Americans preparing for Thanksgiving travel face the highest gasoline prices in more than six months, with prices at the pump topping $3 per gallon in New York and on the West Coast.
The average retail gasoline price was $2.89 a gallon on Nov. 15, the latest weekly reporting period, up almost three cents from the week before, according to the U.S. Energy Information Administration. At the end of August, drivers were paying 21 cents less a gallon, or $2.68.
Analysts blame the recent price increases on temporary shutdowns at refineries in the U.S. and France, as well as on weakness in the dollar in early November, which led to higher oil prices.
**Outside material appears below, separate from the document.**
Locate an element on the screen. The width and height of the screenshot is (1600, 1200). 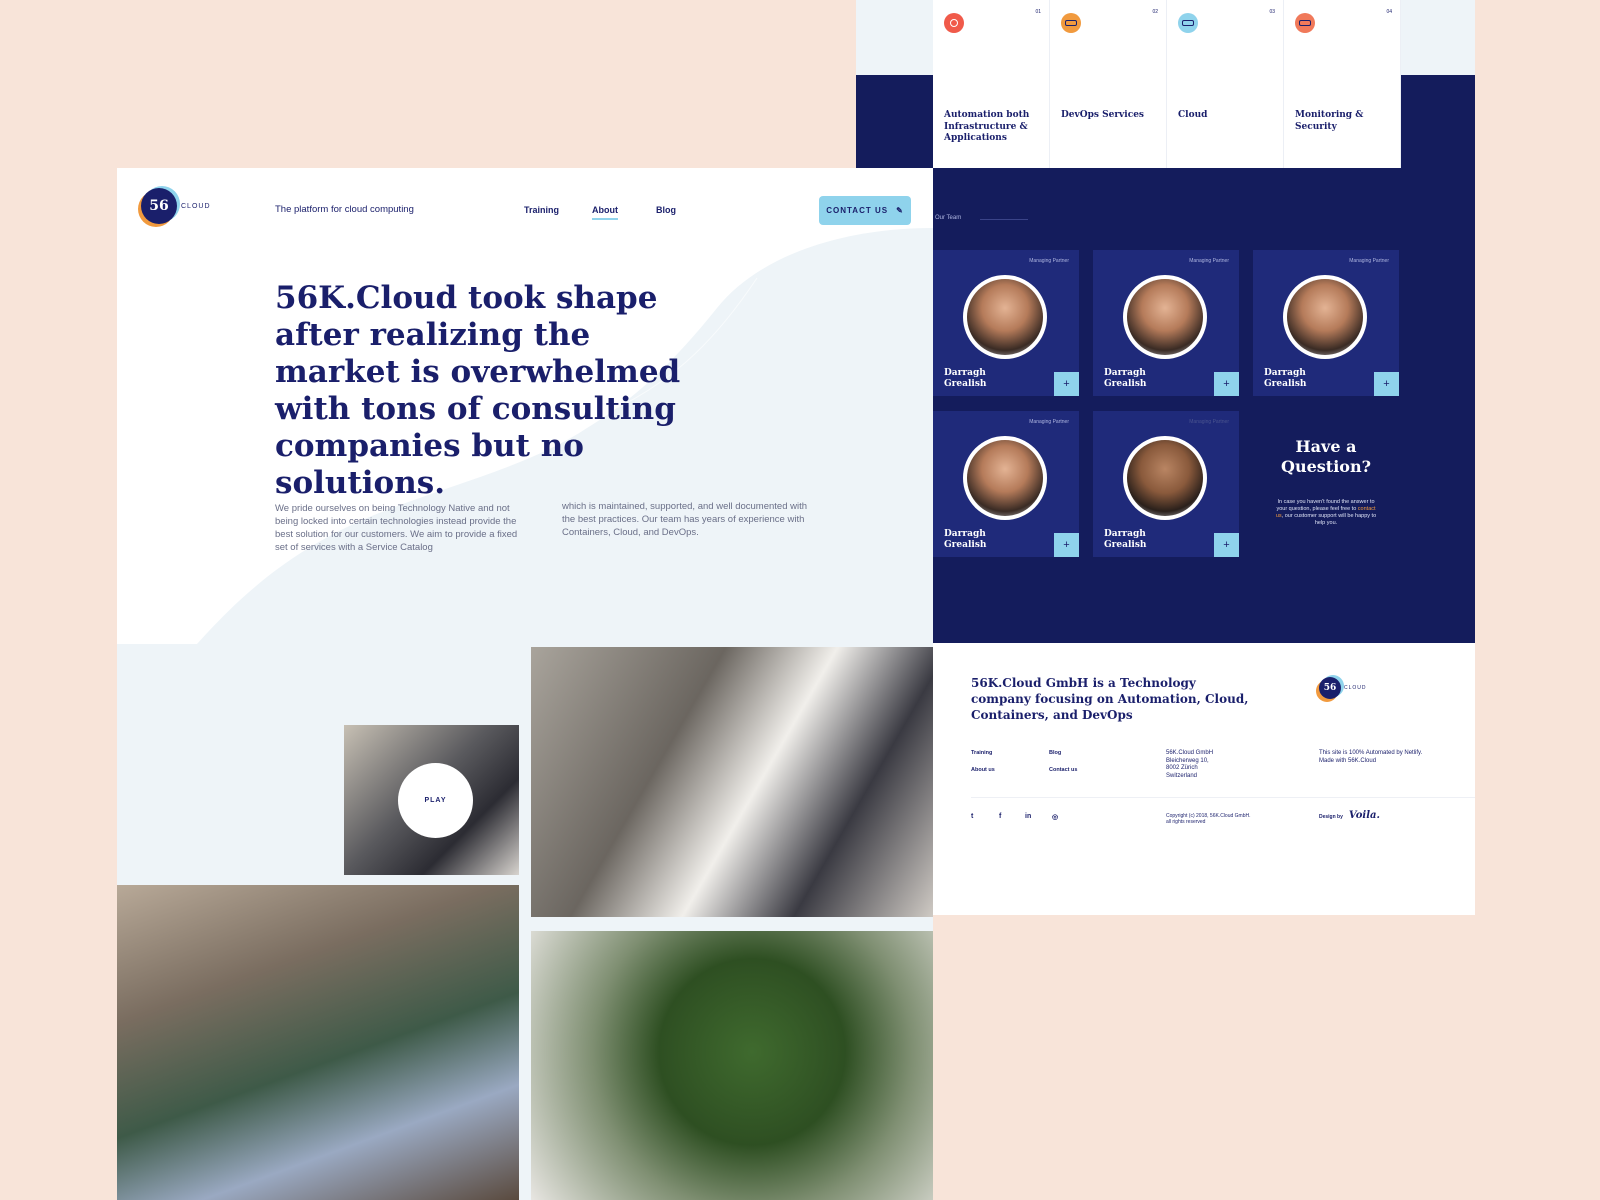
pencil-icon: ✎ is located at coordinates (900, 210).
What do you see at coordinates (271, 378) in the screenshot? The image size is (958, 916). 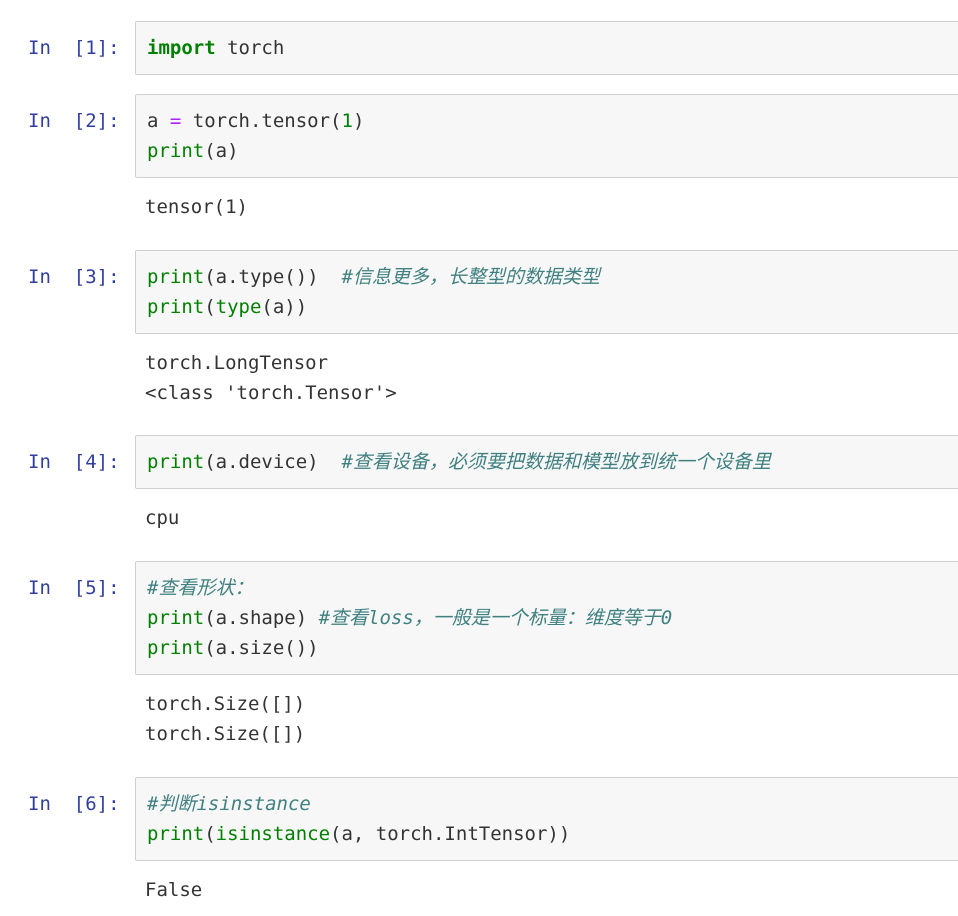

They predict the cost of gasoline will stop rising or will fall by the end of the year, but they fear the relatively high prices could dampen the already sluggish pace of economic recovery, as consumers sacrifice a bigger portion of their paychecks to the fuel pump. This is an especially critical factor heading into the holiday shopping season, when many retailers ring up a large portion of their annual sales.
"We will have to see how recent petroleum-price increases factor into consumer confidence and demand moving forward," said John Felmy, chief economist for the American Petroleum Institute, an industry group.
Gasoline prices are still far below the record highs of over $4 a gallon that pinched drivers' wallets in the summer of 2008. Later that year the recession sent prices tanking to below $2 a gallon as unemployment soared and demand for fossil fuels sank.
But prices have recently picked up and are now 10% higher than they were a year ago. Drivers in downtown Houston, where a gallon of unleaded gasoline was selling for around $2.75 on Friday, said the higher prices were forcing them to tighten their belts just as the Christmas shopping season rolls around.